## GOAL
Update the entries from the beginning through the line containing "will click(525, 188).", replacing "gift rewards icon" with "gift box icon". Leave everything else unchanged.

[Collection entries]
━━━━

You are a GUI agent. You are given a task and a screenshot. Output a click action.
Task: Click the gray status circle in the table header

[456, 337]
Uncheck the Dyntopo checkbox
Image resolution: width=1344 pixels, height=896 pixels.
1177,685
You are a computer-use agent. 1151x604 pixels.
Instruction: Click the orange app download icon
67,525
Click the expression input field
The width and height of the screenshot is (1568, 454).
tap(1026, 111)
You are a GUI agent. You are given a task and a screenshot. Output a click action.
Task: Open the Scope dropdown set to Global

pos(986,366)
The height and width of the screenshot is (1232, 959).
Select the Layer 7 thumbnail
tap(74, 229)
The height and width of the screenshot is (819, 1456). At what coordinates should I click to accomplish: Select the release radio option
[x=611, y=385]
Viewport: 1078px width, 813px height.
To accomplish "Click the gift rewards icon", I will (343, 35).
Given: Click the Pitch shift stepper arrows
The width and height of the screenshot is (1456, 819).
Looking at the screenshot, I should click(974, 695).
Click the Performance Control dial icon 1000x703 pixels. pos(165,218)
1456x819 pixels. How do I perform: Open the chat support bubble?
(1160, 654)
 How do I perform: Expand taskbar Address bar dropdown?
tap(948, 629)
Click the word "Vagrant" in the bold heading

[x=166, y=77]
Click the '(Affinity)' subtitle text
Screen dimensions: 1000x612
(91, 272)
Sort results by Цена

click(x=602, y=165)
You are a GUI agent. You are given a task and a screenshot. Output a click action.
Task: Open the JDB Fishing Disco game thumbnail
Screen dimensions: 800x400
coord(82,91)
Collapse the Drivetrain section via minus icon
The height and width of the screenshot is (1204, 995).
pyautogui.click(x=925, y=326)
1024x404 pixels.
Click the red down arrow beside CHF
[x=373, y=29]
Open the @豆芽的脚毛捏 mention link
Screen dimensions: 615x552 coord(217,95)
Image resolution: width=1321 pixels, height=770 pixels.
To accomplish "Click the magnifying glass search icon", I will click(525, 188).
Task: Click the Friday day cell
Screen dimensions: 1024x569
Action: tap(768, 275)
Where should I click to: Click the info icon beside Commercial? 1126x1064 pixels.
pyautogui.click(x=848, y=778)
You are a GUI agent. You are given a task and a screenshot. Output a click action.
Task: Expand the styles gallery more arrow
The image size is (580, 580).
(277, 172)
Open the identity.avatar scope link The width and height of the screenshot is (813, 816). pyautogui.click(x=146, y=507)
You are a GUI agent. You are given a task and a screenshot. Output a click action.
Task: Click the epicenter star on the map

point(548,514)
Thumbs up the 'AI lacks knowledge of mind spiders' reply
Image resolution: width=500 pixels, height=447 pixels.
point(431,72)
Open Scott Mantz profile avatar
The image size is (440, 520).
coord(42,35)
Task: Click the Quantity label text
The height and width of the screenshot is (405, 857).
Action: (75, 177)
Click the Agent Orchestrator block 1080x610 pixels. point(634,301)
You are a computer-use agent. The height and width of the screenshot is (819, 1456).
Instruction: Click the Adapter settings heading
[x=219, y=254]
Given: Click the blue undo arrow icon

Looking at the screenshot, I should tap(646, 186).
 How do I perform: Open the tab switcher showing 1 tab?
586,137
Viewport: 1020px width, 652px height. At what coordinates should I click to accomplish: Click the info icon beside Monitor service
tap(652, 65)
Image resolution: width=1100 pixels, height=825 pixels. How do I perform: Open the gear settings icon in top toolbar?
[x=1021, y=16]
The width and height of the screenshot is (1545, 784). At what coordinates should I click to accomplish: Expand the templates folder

━━━━

## FINAL RESULT
You are a GUI agent. You are given a task and a screenshot. Output a click action.
Task: Click the gray status circle in the table header

[456, 337]
Uncheck the Dyntopo checkbox
Image resolution: width=1344 pixels, height=896 pixels.
1177,685
You are a computer-use agent. 1151x604 pixels.
Instruction: Click the orange app download icon
67,525
Click the expression input field
The width and height of the screenshot is (1568, 454).
tap(1026, 111)
You are a GUI agent. You are given a task and a screenshot. Output a click action.
Task: Open the Scope dropdown set to Global

pos(986,366)
The height and width of the screenshot is (1232, 959).
Select the Layer 7 thumbnail
tap(74, 229)
The height and width of the screenshot is (819, 1456). At what coordinates should I click to accomplish: Select the release radio option
[x=611, y=385]
Viewport: 1078px width, 813px height.
To accomplish "Click the gift box icon", I will (343, 35).
Given: Click the Pitch shift stepper arrows
The width and height of the screenshot is (1456, 819).
Looking at the screenshot, I should click(974, 695).
Click the Performance Control dial icon 1000x703 pixels. pos(165,218)
1456x819 pixels. How do I perform: Open the chat support bubble?
(1160, 654)
 How do I perform: Expand taskbar Address bar dropdown?
tap(948, 629)
Click the word "Vagrant" in the bold heading

[x=166, y=77]
Click the '(Affinity)' subtitle text
Screen dimensions: 1000x612
(91, 272)
Sort results by Цена

click(x=602, y=165)
You are a GUI agent. You are given a task and a screenshot. Output a click action.
Task: Open the JDB Fishing Disco game thumbnail
Screen dimensions: 800x400
coord(82,91)
Collapse the Drivetrain section via minus icon
The height and width of the screenshot is (1204, 995).
pyautogui.click(x=925, y=326)
1024x404 pixels.
Click the red down arrow beside CHF
[x=373, y=29]
Open the @豆芽的脚毛捏 mention link
Screen dimensions: 615x552 coord(217,95)
Image resolution: width=1321 pixels, height=770 pixels.
To accomplish "Click the magnifying glass search icon", I will click(525, 188).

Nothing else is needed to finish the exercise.